Although knee osteoarthritis (OA) is diagnosed by radiographic evidence of degenerative changes, it is difficult for a single definition to encompass all instances of OA [1]. Problematically, radiographic diagnosis of knee OA provides a weak association with symptoms and function [2]. A survey study found that 1,004 (14.6%) of 6,880 subjects experienced knee pain [3]. Of these patients with knee pain, 59% were diagnosed with knee OA by a physician, but only about 15% had radiographic stage (2–4) changes of knee OA. Therefore, a clinician diagnoses knee OA on the basis of clinical and/or radiological features [4] including the diagnostic criteria of pain, stiffness, age, bony tenderness, crepitus, and bony enlargement [5].

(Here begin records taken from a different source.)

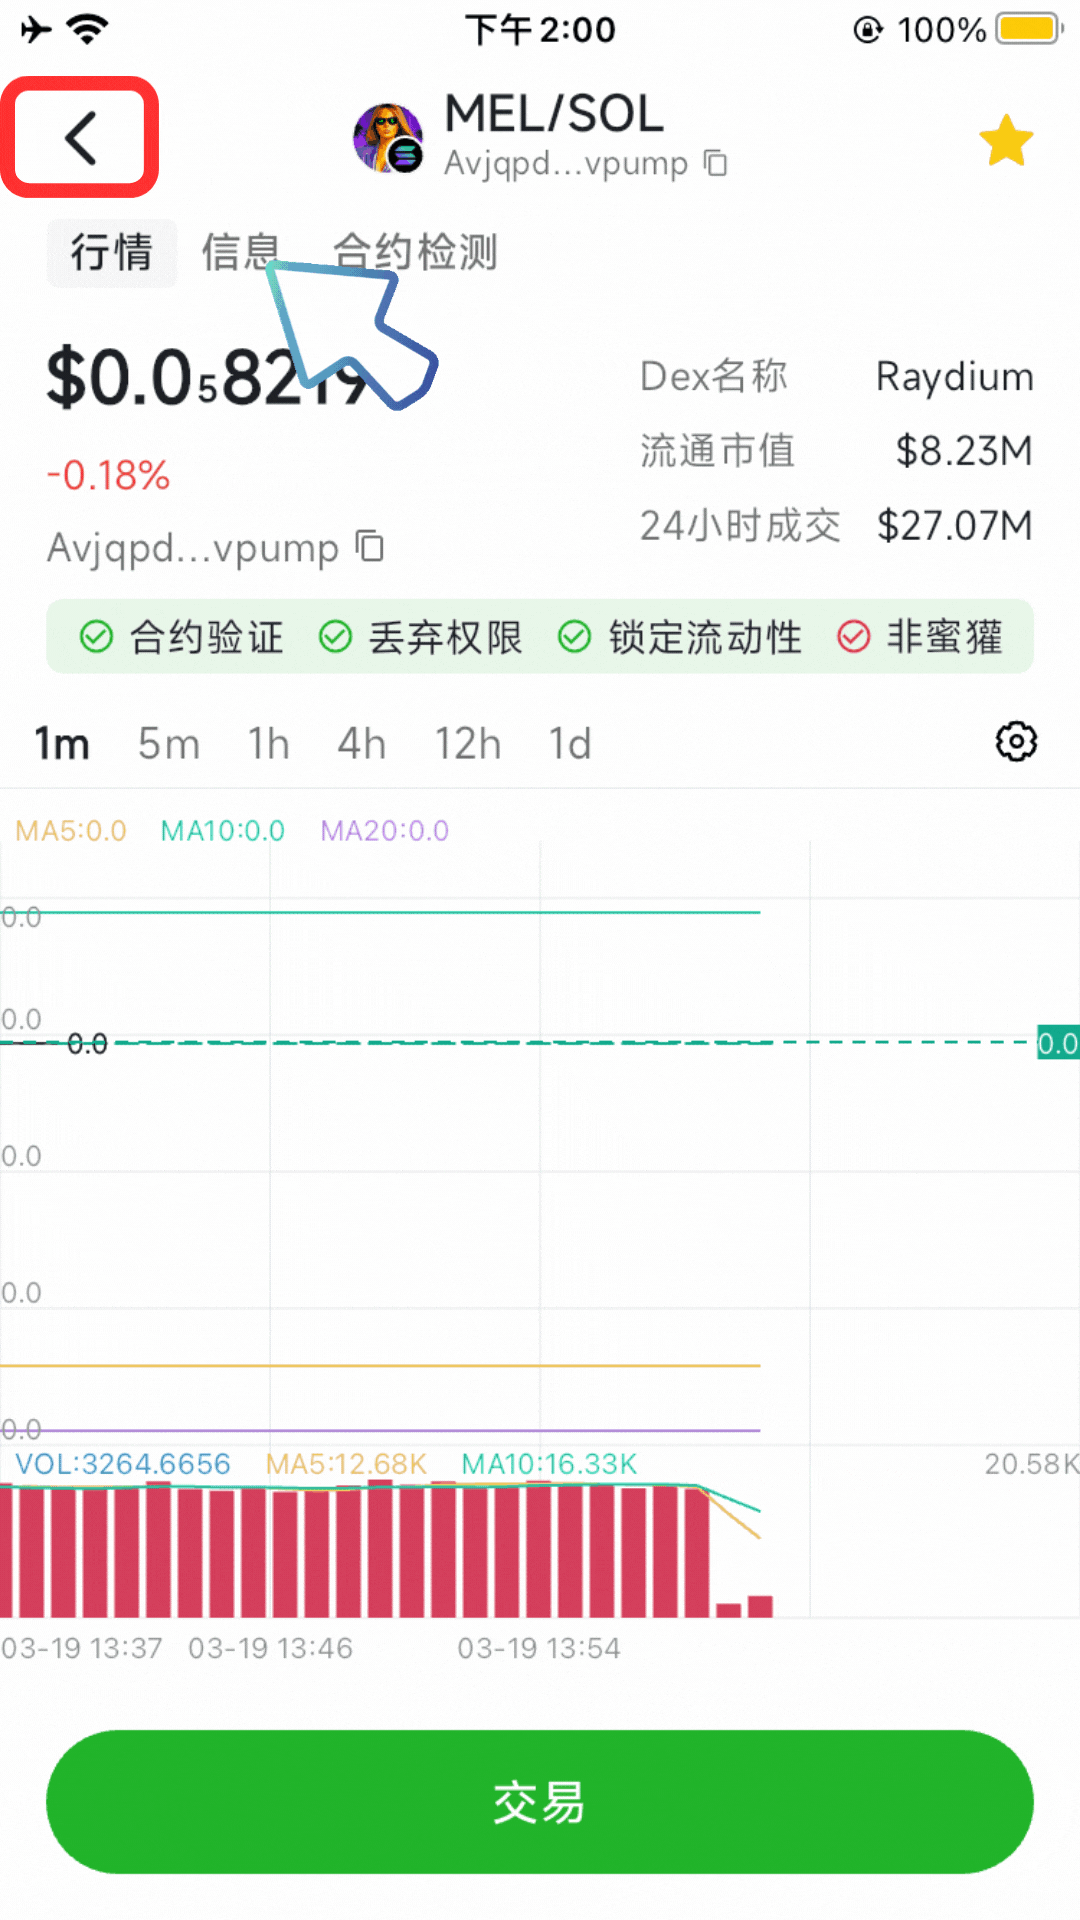The width and height of the screenshot is (1080, 1920).
Task: Tap the MEL/SOL pair title
Action: point(553,114)
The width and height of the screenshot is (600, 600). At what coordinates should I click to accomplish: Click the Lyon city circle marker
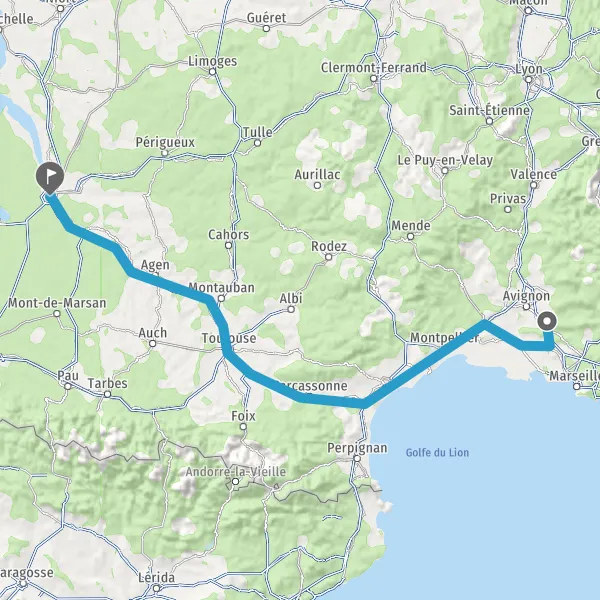pyautogui.click(x=528, y=80)

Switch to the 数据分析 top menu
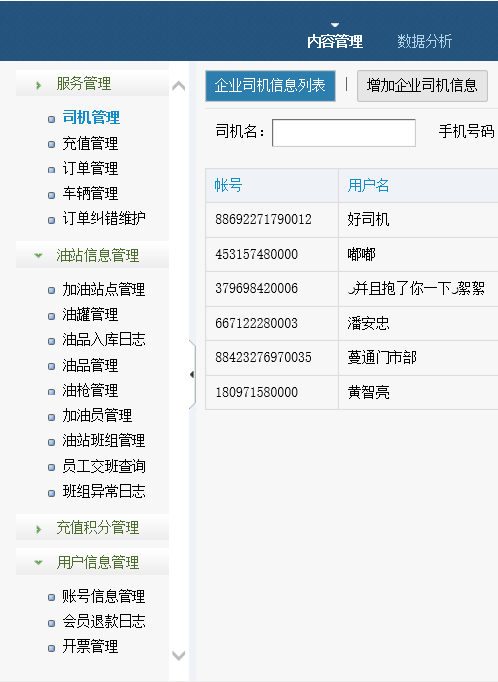pos(424,41)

Structural changes in knee OA are thought to be caused by multiple pathways involving various risk factors [1]. The continuous formation and decomposition of the cartilaginous matrix are disrupted by these harmful influences, resulting in a reduction of total cartilage at the knee joint [6]. Direct measurement of articular cartilage has several potential advantages over indirect measurement via radiographs [7]. Several previous studies have used magnetic resonance imaging to investigate the relation between cartilage volume and knee OA [7–9]. A linear reduction in cartilage volume was associated with a narrowing of the joint space [7]. Articular cartilage loss (but not radiographic score) was a risk factor for undergoing a knee replacement, an intervention at end-stage knee OA [9]. However, cartilage volume is limited in detecting early knee OA due to swelling at the early stages of injury [10]. Causes of degenerative changes in articular cartilage are affected by the interrelation of mechanical, structural, and biological pathways [11].
The progression of knee OA has been associated with biomechanical disruption, which shifts the normal bearing region of the knee joint [12]. Thus, degenerative changes in cartilage can be affected by kinematic changes [11]. Several previous studies have attempted to predict or identify knee OA through an investigation of biomechanical changes [13–18]. Most biomechanical studies investigate the gait of patients with knee OA because gait is the most functional and common use of the lower extremities [14–18]. The main consequences for gait analysis, however, were increased knee adduction moment and internally rotated tibia [14, 16, 17, 19].
Tibial rotation accompanying sagittal movement contains the phenomenon of screw-home movement (SHM) of the knee, which plays an important role in knee stability during extension [20–22]. However, SHM is affected by weight-bearing or loaded conditions [23]. For example, external rotation occurred during the loading response phase, which was a reversal of the SHM [24]. To the best of our knowledge, only one previous study has evaluated the tibial rotation for the non-weighted bearing state in patients with knee OA [13]. However, their study reported tibial rotation only during the five-degree flexion position in a non-weight-bearing state, which was insufficient to demonstrate the dynamic state of SHM. It is difficult to determine how biomechanical changes are involved in soft tissue degenerative changes or compensation mechanisms [14].
To understand the mechanical factors of knee stability in patients with knee OA, herein we investigate the SHM changes in a group of these patients during dynamic movement.